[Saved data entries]
Start of Block

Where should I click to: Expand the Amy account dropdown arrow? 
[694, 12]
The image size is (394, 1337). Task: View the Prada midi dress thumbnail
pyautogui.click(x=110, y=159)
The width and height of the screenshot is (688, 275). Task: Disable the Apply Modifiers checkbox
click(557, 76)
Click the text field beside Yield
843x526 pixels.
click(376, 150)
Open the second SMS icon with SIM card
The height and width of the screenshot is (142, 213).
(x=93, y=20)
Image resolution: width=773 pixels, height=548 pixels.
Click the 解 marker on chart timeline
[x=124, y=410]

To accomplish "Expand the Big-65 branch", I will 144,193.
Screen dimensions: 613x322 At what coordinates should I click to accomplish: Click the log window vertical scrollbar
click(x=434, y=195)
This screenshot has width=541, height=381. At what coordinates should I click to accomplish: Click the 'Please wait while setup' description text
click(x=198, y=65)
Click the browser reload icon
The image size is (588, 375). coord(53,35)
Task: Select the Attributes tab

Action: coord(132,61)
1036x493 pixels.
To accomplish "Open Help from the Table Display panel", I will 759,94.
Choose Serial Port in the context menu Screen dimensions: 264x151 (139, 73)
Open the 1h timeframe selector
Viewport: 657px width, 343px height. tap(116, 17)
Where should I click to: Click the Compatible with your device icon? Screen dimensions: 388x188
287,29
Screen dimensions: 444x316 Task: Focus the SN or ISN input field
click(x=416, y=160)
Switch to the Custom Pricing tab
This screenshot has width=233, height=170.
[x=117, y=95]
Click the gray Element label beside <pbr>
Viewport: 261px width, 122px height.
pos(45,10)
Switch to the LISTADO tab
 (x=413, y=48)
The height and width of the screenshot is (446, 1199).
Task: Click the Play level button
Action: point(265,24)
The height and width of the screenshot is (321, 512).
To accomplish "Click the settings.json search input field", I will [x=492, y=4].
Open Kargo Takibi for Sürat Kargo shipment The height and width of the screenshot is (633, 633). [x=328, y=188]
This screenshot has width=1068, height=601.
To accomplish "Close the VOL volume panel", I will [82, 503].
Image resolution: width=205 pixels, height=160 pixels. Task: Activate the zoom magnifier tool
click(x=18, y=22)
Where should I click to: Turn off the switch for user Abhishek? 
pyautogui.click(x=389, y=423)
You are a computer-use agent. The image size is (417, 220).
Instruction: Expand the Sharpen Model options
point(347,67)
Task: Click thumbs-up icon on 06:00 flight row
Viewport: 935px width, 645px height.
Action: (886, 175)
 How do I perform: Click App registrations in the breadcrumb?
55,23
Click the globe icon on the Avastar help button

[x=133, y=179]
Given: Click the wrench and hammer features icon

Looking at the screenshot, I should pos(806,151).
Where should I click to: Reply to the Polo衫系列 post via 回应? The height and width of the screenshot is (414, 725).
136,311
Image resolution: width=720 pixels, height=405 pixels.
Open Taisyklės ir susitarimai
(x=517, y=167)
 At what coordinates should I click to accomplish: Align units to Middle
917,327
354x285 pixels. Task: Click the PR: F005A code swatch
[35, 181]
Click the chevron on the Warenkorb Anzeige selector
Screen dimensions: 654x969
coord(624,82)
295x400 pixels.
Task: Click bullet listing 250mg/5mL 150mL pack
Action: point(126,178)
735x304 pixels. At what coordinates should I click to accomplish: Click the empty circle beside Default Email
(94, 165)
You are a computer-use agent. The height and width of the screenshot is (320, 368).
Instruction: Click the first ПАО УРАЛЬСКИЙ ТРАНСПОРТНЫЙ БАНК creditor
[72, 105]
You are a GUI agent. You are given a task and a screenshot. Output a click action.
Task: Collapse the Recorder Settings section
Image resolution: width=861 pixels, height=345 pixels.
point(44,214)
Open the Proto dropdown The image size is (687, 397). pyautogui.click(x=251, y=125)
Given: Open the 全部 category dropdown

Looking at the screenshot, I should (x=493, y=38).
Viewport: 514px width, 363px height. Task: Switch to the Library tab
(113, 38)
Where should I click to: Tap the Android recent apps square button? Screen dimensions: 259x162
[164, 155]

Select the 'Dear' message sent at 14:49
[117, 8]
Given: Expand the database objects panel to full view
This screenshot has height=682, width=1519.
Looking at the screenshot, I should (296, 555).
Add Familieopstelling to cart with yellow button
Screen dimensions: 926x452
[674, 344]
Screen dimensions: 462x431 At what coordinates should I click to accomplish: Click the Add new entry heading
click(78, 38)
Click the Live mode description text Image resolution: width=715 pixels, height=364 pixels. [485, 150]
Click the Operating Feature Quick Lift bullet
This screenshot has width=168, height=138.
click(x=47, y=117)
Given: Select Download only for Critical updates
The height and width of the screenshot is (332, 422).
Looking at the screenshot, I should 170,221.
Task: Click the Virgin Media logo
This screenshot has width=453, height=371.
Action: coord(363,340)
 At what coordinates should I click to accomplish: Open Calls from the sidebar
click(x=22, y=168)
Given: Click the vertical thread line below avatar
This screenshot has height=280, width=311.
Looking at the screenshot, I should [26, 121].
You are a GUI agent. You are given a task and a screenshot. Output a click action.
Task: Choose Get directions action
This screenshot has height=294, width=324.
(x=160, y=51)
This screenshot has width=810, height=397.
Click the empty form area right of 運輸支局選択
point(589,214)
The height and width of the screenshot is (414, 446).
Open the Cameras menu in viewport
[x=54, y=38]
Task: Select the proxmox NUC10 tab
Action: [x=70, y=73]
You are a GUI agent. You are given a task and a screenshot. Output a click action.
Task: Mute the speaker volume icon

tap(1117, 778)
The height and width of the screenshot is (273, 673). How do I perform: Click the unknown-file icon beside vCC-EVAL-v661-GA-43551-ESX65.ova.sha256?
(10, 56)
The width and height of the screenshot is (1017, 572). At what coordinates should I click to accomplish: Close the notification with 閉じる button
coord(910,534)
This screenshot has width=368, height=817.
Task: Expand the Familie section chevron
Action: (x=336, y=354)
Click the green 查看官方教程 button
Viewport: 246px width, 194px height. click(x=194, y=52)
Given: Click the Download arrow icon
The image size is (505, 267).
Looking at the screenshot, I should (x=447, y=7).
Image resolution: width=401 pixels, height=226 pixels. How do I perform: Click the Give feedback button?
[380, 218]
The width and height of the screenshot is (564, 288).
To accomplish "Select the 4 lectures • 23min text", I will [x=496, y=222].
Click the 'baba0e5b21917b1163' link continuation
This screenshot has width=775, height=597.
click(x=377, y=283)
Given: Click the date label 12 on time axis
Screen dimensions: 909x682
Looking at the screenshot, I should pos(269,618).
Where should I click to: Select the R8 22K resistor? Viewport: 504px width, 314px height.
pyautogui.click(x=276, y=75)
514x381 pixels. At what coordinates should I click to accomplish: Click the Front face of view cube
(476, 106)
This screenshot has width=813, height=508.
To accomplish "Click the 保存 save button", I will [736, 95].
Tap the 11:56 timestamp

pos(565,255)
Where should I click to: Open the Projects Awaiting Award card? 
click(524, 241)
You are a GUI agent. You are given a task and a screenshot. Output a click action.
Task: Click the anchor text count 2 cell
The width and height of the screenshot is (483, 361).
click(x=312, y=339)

End of Block

Output every entry exactly.

(Solution)
Where should I click to: Expand the Amy account dropdown arrow? 
[694, 12]
The image size is (394, 1337). Task: View the Prada midi dress thumbnail
pyautogui.click(x=110, y=159)
The width and height of the screenshot is (688, 275). Task: Disable the Apply Modifiers checkbox
click(557, 76)
Click the text field beside Yield
843x526 pixels.
click(376, 150)
Open the second SMS icon with SIM card
The height and width of the screenshot is (142, 213).
(x=93, y=20)
Image resolution: width=773 pixels, height=548 pixels.
Click the 解 marker on chart timeline
[x=124, y=410]

To accomplish "Expand the Big-65 branch", I will 144,193.
Screen dimensions: 613x322 At what coordinates should I click to accomplish: Click the log window vertical scrollbar
click(x=434, y=195)
This screenshot has width=541, height=381. At what coordinates should I click to accomplish: Click the 'Please wait while setup' description text
click(x=198, y=65)
Click the browser reload icon
The image size is (588, 375). coord(53,35)
Task: Select the Attributes tab

Action: coord(132,61)
1036x493 pixels.
To accomplish "Open Help from the Table Display panel", I will 759,94.
Choose Serial Port in the context menu Screen dimensions: 264x151 (139, 73)
Open the 1h timeframe selector
Viewport: 657px width, 343px height. tap(116, 17)
Where should I click to: Click the Compatible with your device icon? Screen dimensions: 388x188
287,29
Screen dimensions: 444x316 Task: Focus the SN or ISN input field
click(x=416, y=160)
Switch to the Custom Pricing tab
This screenshot has width=233, height=170.
[x=117, y=95]
Click the gray Element label beside <pbr>
Viewport: 261px width, 122px height.
pos(45,10)
Switch to the LISTADO tab
 (x=413, y=48)
The height and width of the screenshot is (446, 1199).
Task: Click the Play level button
Action: point(265,24)
The height and width of the screenshot is (321, 512).
To accomplish "Click the settings.json search input field", I will [x=492, y=4].
Open Kargo Takibi for Sürat Kargo shipment The height and width of the screenshot is (633, 633). [x=328, y=188]
This screenshot has width=1068, height=601.
To accomplish "Close the VOL volume panel", I will [82, 503].
Image resolution: width=205 pixels, height=160 pixels. Task: Activate the zoom magnifier tool
click(x=18, y=22)
Where should I click to: Turn off the switch for user Abhishek? 
pyautogui.click(x=389, y=423)
You are a computer-use agent. The image size is (417, 220).
Instruction: Expand the Sharpen Model options
point(347,67)
Task: Click thumbs-up icon on 06:00 flight row
Viewport: 935px width, 645px height.
Action: (886, 175)
 How do I perform: Click App registrations in the breadcrumb?
55,23
Click the globe icon on the Avastar help button

[x=133, y=179]
Given: Click the wrench and hammer features icon

Looking at the screenshot, I should pos(806,151).
Where should I click to: Reply to the Polo衫系列 post via 回应? The height and width of the screenshot is (414, 725).
136,311
Image resolution: width=720 pixels, height=405 pixels.
Open Taisyklės ir susitarimai
(x=517, y=167)
 At what coordinates should I click to accomplish: Align units to Middle
917,327
354x285 pixels. Task: Click the PR: F005A code swatch
[35, 181]
Click the chevron on the Warenkorb Anzeige selector
Screen dimensions: 654x969
coord(624,82)
295x400 pixels.
Task: Click bullet listing 250mg/5mL 150mL pack
Action: point(126,178)
735x304 pixels. At what coordinates should I click to accomplish: Click the empty circle beside Default Email
(94, 165)
You are a computer-use agent. The height and width of the screenshot is (320, 368).
Instruction: Click the first ПАО УРАЛЬСКИЙ ТРАНСПОРТНЫЙ БАНК creditor
[72, 105]
You are a GUI agent. You are given a task and a screenshot. Output a click action.
Task: Collapse the Recorder Settings section
Image resolution: width=861 pixels, height=345 pixels.
point(44,214)
Open the Proto dropdown The image size is (687, 397). pyautogui.click(x=251, y=125)
Given: Open the 全部 category dropdown

Looking at the screenshot, I should (x=493, y=38).
Viewport: 514px width, 363px height. Task: Switch to the Library tab
(113, 38)
Where should I click to: Tap the Android recent apps square button? Screen dimensions: 259x162
[164, 155]

Select the 'Dear' message sent at 14:49
[117, 8]
Given: Expand the database objects panel to full view
This screenshot has height=682, width=1519.
Looking at the screenshot, I should (296, 555).
Add Familieopstelling to cart with yellow button
Screen dimensions: 926x452
[674, 344]
Screen dimensions: 462x431 At what coordinates should I click to accomplish: Click the Add new entry heading
click(78, 38)
Click the Live mode description text Image resolution: width=715 pixels, height=364 pixels. [485, 150]
Click the Operating Feature Quick Lift bullet
This screenshot has width=168, height=138.
click(x=47, y=117)
Given: Select Download only for Critical updates
The height and width of the screenshot is (332, 422).
Looking at the screenshot, I should 170,221.
Task: Click the Virgin Media logo
This screenshot has width=453, height=371.
Action: coord(363,340)
 At what coordinates should I click to accomplish: Open Calls from the sidebar
click(x=22, y=168)
Given: Click the vertical thread line below avatar
This screenshot has height=280, width=311.
Looking at the screenshot, I should [26, 121].
You are a GUI agent. You are given a task and a screenshot. Output a click action.
Task: Choose Get directions action
This screenshot has height=294, width=324.
(x=160, y=51)
This screenshot has width=810, height=397.
Click the empty form area right of 運輸支局選択
point(589,214)
The height and width of the screenshot is (414, 446).
Open the Cameras menu in viewport
[x=54, y=38]
Task: Select the proxmox NUC10 tab
Action: [x=70, y=73]
You are a GUI agent. You are given a task and a screenshot. Output a click action.
Task: Mute the speaker volume icon

tap(1117, 778)
The height and width of the screenshot is (273, 673). How do I perform: Click the unknown-file icon beside vCC-EVAL-v661-GA-43551-ESX65.ova.sha256?
(10, 56)
The width and height of the screenshot is (1017, 572). At what coordinates should I click to accomplish: Close the notification with 閉じる button
coord(910,534)
This screenshot has width=368, height=817.
Task: Expand the Familie section chevron
Action: (x=336, y=354)
Click the green 查看官方教程 button
Viewport: 246px width, 194px height. click(x=194, y=52)
Given: Click the Download arrow icon
The image size is (505, 267).
Looking at the screenshot, I should (x=447, y=7).
Image resolution: width=401 pixels, height=226 pixels. How do I perform: Click the Give feedback button?
[380, 218]
The width and height of the screenshot is (564, 288).
To accomplish "Select the 4 lectures • 23min text", I will [x=496, y=222].
Click the 'baba0e5b21917b1163' link continuation
This screenshot has width=775, height=597.
click(x=377, y=283)
Given: Click the date label 12 on time axis
Screen dimensions: 909x682
Looking at the screenshot, I should pos(269,618).
Where should I click to: Select the R8 22K resistor? Viewport: 504px width, 314px height.
pyautogui.click(x=276, y=75)
514x381 pixels. At what coordinates should I click to accomplish: Click the Front face of view cube
(476, 106)
This screenshot has width=813, height=508.
To accomplish "Click the 保存 save button", I will [736, 95].
Tap the 11:56 timestamp

pos(565,255)
Where should I click to: Open the Projects Awaiting Award card? 
click(524, 241)
You are a GUI agent. You are given a task and a screenshot. Output a click action.
Task: Click the anchor text count 2 cell
The width and height of the screenshot is (483, 361).
click(x=312, y=339)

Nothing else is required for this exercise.